My abiding memory of my childhood Christmas was how different it was from my English Friends. Mine was a Polish Christmas, one that can best describe as a quaint. Polish Christmas celebrations take place on 24th December, it is one of the most significant and family-oriented dates in the calendar. Many institutions stop working earlier than usual on the day of Christmas Eve. Something my father always managed to do, leaving his office early and arriving home around 4pm. As a child I remember how excited I was to see him pulling up on the drive, for me it was the start of Christmas. That’s despite my mother and grandmother cooking and baking, for what seemed weeks, filling the house with the most amazing aromas. I remember my friends queuing to taste my mum’s cakes, and that is no exaggeration.

According to an old Polish legend, animals are granted the gift of speech on Christmas Eve as a reward for their role in welcoming Jesus on earth. As a result, children often try to extract a word or two out of bewildered family pets including my efforts with my cat.

About 7pm my family would gather in our garden, no matter the weather, to wait until the first star to appear in the sky before sitting down to eat on 24th December. This tradition commemorates the Star of Bethlehem, which according to the New Testament guided the Wise Men to the birthplace of Christ. Honestly, I can’t remember ever seeing a star. Kinda difficult living in the city with all the light pollution around us, but we did our best.

Our supper began with a prayer led by my father followed by the sharing of the Opłatek. A blessed unleavened wafer made of flour and water embossed with a religious image. Every person gets one and then shares pieces of it with everyone else. This is accompanied by exchanges of good wishes and occurs before sitting down to eat. This tradition is linked to the breaking of bread at the Last Supper. For whatever reason my grandmother would break the biggest pieces off.

My favourite tradition was when we all sat down at the table to taste a traditional Christmas dishes one place remained empty. Many Poles leave an empty place set at the table in case a person down on luck should show up and ask for shelter.
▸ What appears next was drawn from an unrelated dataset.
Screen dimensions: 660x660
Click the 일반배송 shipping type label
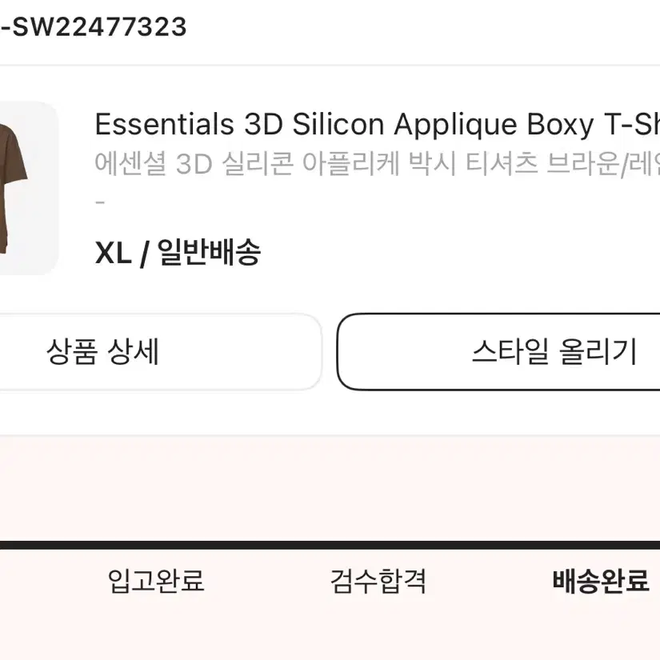(209, 253)
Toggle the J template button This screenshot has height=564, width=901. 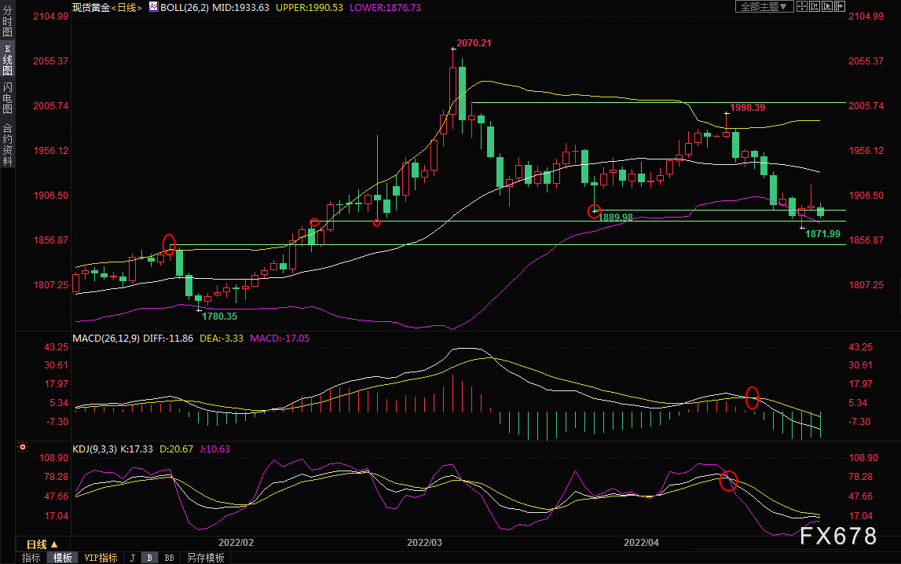click(x=133, y=558)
While this rarely happens nowadays, the tradition nevertheless requires that lone strangers be taken in and treated as family. It’s the one tradition that I still maintain today. If you are ever of need, my home is yours.

A traditional Polish Christmas Eve dinner consists of 12 dishes. One for each month of the new year. Classic Polish Christmas dishes include, amongst others, pierogi ruskie and the poppy seed cake known as Makowiec, still my favourites.

After supper is when we would dive into our Christmas presents before setting off for midnight mass. I remember a few old boys and girls who, let’s say, had enjoyed their shots of vodka with their Christmas supper.

The walk home with my family was and still is one of my fondest memories, out in the still of the night was a treat for a young boy who could not wait to explore the world.

Christmas Day was fun too, a big family and friends gathering at the Polish club. Lots of singing, including seasonal songs called Pastorałki, dancing, eating and drinking but not necessarily in that order. The Children were treated to a traditional Nativity play and we got to make a Christmas crib, something that even as a child I excelled in. Possibly explains why I went on to teach woodwork.

There you go my childhood Christmas.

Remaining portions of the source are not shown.